Apr 11, 2016

Anthropogenic forcing dominates global mean sea-level rise since 1970

by
Aimée B. A. Slangen, John A. Church, Cecile Agosta, Xavier Fettweis, Ben Marzeion, Kristin Richter
,
Nature Climate Change
  • States that although individual attribution studies have been done for ocean thermal expansion and glacier mass loss, two of the largest contributors to twentieth-century sea-level rise, this has not been done for the other contributors or total global mean sea-level change (GMSLC)

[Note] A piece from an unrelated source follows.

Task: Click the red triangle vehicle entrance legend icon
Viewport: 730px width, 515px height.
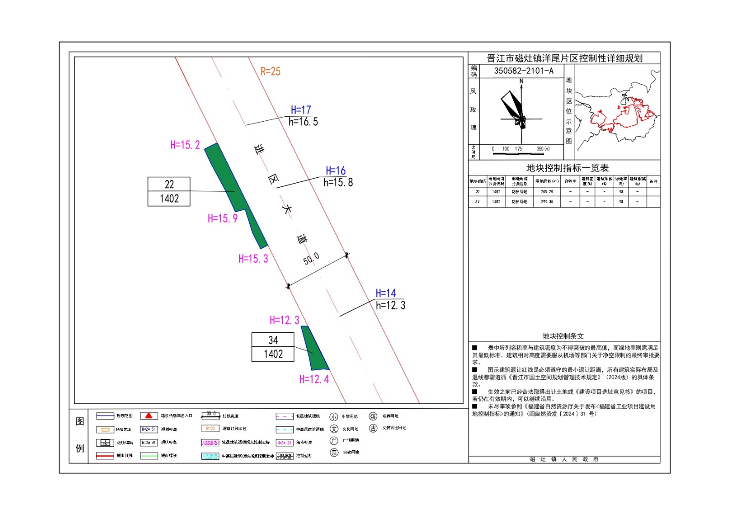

  • Evaluates the influence of greenhouse gases (GHGs), anthropogenic aerosols, natural radiative forcings and internal climate variability on sea-level contributions of ocean thermal expansion, glaciers, ice-sheet surface mass balance and total GMSLC
  • Forces dedicated models for each contribution with results from the Coupled Model Intercomparison Project Phase 5 (CMIP5) climate model archive
  • Finds that the sum of all included contributions explains 74 ± 22% (±2σ) of the observed GMSLC over the period 1900–2005
  • Finds that the natural radiative forcing makes essentially zero contribution over the twentieth century (2 ± 15% over the period 1900–2005), but combined with the response to past climatic variations explains 67 ± 23% of the observed rise before 1950 and only 9 ± 18% after 1970 (38 ± 12% over the period 1900–2005)
  • Finds that the anthropogenic forcing (primarily a balance between a positive sea-level contribution from GHGs and a partially offsetting component from anthropogenic aerosols) explains 15 ± 55% of the observations before 1950, and increases to become the dominant contribution to sea-level rise after 1970 (69 ± 31%), reaching 72 ± 39% in 2000 (37 ± 38% over the period 1900–2005).